Start of RECORDED DATA
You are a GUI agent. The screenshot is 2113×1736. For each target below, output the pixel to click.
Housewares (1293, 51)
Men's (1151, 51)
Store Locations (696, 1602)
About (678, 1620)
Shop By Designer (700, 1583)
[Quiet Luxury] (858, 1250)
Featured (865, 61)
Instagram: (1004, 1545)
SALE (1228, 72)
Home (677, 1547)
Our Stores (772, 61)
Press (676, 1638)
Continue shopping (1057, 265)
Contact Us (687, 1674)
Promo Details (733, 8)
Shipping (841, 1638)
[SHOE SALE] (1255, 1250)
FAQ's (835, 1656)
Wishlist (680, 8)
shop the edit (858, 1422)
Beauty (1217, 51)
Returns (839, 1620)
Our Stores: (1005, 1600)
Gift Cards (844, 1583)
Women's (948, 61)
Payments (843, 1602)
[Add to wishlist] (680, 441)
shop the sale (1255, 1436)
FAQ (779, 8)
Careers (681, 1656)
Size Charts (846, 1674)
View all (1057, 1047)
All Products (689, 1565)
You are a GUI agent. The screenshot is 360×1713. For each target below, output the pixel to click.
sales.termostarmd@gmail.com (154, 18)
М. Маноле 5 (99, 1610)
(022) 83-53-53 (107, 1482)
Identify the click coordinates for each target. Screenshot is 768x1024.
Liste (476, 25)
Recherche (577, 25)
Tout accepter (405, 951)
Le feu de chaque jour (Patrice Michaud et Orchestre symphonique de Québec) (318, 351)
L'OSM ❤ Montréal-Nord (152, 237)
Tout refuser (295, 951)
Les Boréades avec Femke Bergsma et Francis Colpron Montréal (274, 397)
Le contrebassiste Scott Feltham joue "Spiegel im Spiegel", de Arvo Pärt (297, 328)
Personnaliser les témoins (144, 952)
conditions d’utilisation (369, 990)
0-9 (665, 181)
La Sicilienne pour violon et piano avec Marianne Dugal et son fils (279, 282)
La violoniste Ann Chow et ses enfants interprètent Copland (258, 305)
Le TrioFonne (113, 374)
End of RECORDED DATA
### WHAT NEEDS TO BE DONE
Set out exactly the lines from the one bearing "Promo Details (733, 8)" through the end of the data, including both ends and omitting all others.

### OUTPUT OF THE EXERCISE
Promo Details (733, 8)
Shipping (841, 1638)
[SHOE SALE] (1255, 1250)
FAQ's (835, 1656)
Wishlist (680, 8)
shop the edit (858, 1422)
Beauty (1217, 51)
Returns (839, 1620)
Our Stores: (1005, 1600)
Gift Cards (844, 1583)
Women's (948, 61)
Payments (843, 1602)
[Add to wishlist] (680, 441)
shop the sale (1255, 1436)
FAQ (779, 8)
Careers (681, 1656)
Size Charts (846, 1674)
View all (1057, 1047)
All Products (689, 1565)
You are a GUI agent. The screenshot is 360×1713. For each target below, output the pixel to click.
sales.termostarmd@gmail.com (154, 18)
М. Маноле 5 (99, 1610)
(022) 83-53-53 (107, 1482)
Identify the click coordinates for each target. Screenshot is 768x1024.
Liste (476, 25)
Recherche (577, 25)
Tout accepter (405, 951)
Le feu de chaque jour (Patrice Michaud et Orchestre symphonique de Québec) (318, 351)
L'OSM ❤ Montréal-Nord (152, 237)
Tout refuser (295, 951)
Les Boréades avec Femke Bergsma et Francis Colpron Montréal (274, 397)
Le contrebassiste Scott Feltham joue "Spiegel im Spiegel", de Arvo Pärt (297, 328)
Personnaliser les témoins (144, 952)
conditions d’utilisation (369, 990)
0-9 (665, 181)
La Sicilienne pour violon et piano avec Marianne Dugal et son fils (279, 282)
La violoniste Ann Chow et ses enfants interprètent Copland (258, 305)
Le TrioFonne (113, 374)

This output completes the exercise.